As Chair of the Armed Services Committee, Levin was instrumental in the enactment of the Matthew Shephard and James Byrd, Jr., Hate Crimes Prevention Act of 2009 and the legislation ending "Don't Ask, Don't Tell" policy for gays in the military in 2010. He played a vital role in the enactment of legislation addressing the problem of sexual assault in the military in 2013 and 2014.

Levin led Senate investigations into the treatment of detainees at Guantanamo Bay Naval Base and Abu Ghraib. He also played a key role in the enactment of the Detainee Treatment Act, which prohibited the torture of detainees in U.S. custody. Levin insisted on the inclusion of language that, as affirmed by the U.S. Supreme Court, ensured that the legislation would not deprive detainees of their right to access to the federal courts under a writ of habeas corpus. Under Levin's leadership, the Senate Armed Services Committee conducted oversight hearings ranging from counterfeit parts in the DOD procurement system to the use of private security contractors in Iraq and Afghanistan.

In 2014, Levin was recognized by the Jewish Community Center Association of North America with the Frank L. Weil Jewish Military Award for legislation that has benefitted Jews and other minorities serving in the military.

====Afghanistan war====

After the 9/11 terrorist attacks, Levin voted in favor of Senate Joint Resolution 23, authorizing President George W. Bush the use of "necessary and appropriate force" against those who "planned, authorized, committed or aided" al-Qaeda and its affiliates.
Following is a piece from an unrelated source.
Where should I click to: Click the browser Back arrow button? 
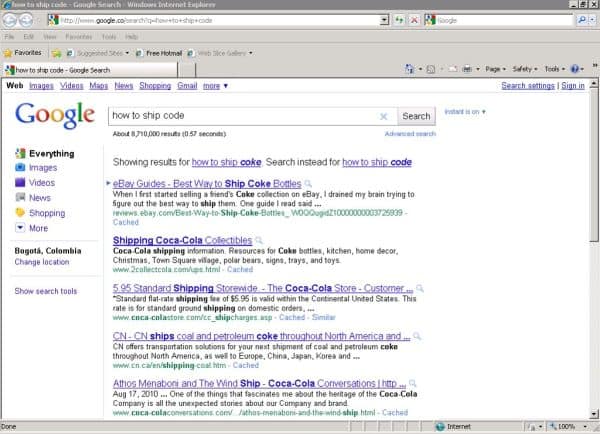[x=10, y=20]
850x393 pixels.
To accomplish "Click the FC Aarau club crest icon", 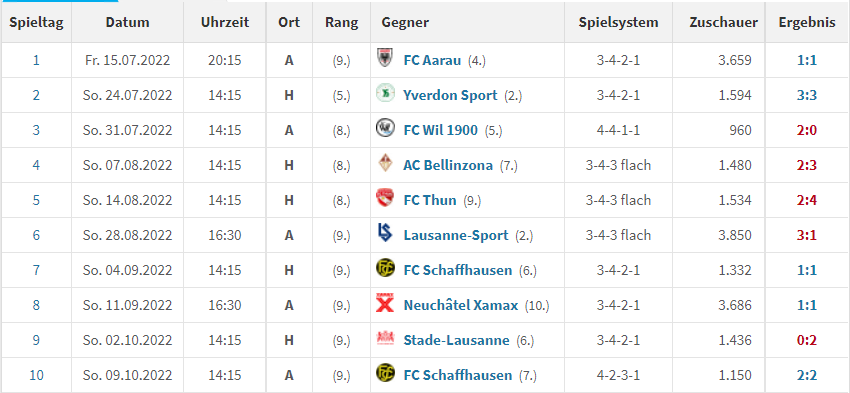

Levin grew critical of the Bush administration's handling of the Afghanistan War, saying in 2005 that they "took their eye off the ball when we decided to go after Iraq instead of al-Qaeda, the people who had attacked us on 9/11, and their leader. In 2008, Levin became concerned that the United States and the international community lacked a strategy for success in Afghanistan, and that NATO failed to supply troops and equipment needed in emergency situations.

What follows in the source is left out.